動き出す刻(とき)~まけんきがつよい~
「フィルローグ家のお嬢様、ごきげんよう」
目を開けたとき、フィルが聞いたのはそんな声だった。
いつのまにか魔犬(気が強い)は大人しく主人の手元に戻っている。
「私はルチアノ! フィルローグ・デザイン社には世話になってるわ!」
ツインテ金髪美女(気が強そう)の愛犬が、こいつなのだろうか?
フィルはしばらくぽかんとしていた。
「ミドリが粗相をしたようね、ごめんなさい」
「間に合ってよかったぁ。もう少しで天国に向かうとこだったわー、わんちゃん共々」
フィルが笑顔を向けると、彼女はぼそっとなにか呟く。
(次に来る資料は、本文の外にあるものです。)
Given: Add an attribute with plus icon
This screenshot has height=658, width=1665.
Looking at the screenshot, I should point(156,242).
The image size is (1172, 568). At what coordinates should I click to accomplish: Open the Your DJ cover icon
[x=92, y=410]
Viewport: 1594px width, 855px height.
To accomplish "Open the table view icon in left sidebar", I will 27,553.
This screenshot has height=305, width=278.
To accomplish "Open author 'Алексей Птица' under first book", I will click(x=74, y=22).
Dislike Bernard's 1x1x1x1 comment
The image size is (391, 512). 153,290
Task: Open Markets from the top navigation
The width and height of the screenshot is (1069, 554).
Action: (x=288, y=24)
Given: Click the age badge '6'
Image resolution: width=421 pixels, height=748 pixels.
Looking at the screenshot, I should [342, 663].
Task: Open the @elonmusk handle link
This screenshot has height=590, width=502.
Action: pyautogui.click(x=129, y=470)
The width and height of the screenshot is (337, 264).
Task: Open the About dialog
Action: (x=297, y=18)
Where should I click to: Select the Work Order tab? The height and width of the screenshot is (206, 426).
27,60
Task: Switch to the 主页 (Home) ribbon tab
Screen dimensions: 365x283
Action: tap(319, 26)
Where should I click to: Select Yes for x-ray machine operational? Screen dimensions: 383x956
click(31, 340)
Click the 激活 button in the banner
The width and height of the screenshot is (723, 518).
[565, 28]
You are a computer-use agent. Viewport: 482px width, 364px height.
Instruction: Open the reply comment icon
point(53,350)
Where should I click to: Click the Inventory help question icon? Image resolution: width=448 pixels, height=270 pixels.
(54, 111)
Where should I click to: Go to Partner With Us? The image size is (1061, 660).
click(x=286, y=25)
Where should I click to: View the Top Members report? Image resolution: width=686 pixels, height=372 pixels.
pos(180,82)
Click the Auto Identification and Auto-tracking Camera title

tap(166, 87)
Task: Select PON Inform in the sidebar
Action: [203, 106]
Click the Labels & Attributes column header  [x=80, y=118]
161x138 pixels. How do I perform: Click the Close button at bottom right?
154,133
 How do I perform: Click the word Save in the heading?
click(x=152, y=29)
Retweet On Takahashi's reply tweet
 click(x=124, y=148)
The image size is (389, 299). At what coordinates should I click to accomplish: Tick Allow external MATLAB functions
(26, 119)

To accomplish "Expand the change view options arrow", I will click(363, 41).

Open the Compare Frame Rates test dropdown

丸腰ならと思ったけど、反撃にあい、さすがに死なれちゃ敵わないというのがルチアノの本音だ。「まぁっ、とんでもない。ミドリは、ルチアノ家の光!」
大袈裟なくらいに驚いて見せるルチアノ。
「放し飼いはいけないと思うわよ。寮はペット禁止だし。犬に噛みつかれて死ぬなんて嫌だもの。
家の光なら、首輪でもつけてきちんとしつけなさい」
ギャウギャウ言っている家の光 だが、ルチアノが撫でるとうっとりした表情も見せる。
「で。何しに来たの?」
フィルは改めて、冷静に問う。
「少し、あなたに来て欲しいところがあるの」
「来てほしいところって、どこ?」
フィルが怪訝そうにするのも気にせず、ルチアノはその腕を引いて部屋の外へ向かおうとした。
しかし、立ち止まる。
「……」
ルチアノは廊下の奥をうかがうようにしながら、進もうとはしない。
「な、なに?」
「あなた、本以外でも戦えるわね」
キッ、とにらむような目。戦いを示唆されているのだろうか。
理解が追い付かず、フィルは何も言わなかった。
「結界《管理者》は、ただの純血ではない」
「父様の、こと?」
「あなたもよ、フィルローグ!」
強い口調で言われて、なにがなにやらで戸惑う。
「敵が、居るの?」
フィルは握りしめた本にそっと手を置きながら聞く。
「残念ながら。誰かが侵入してる気配はさっきからあるわ。
まさか気付いてなかったの?」
呆れられたが、彼女はそれよりも侵入者が気になった。
「いい? 私犬死はごめんだから。
今から言う通りにしなさい!」
びし、と指をさされて、フィルはあっけにとられた。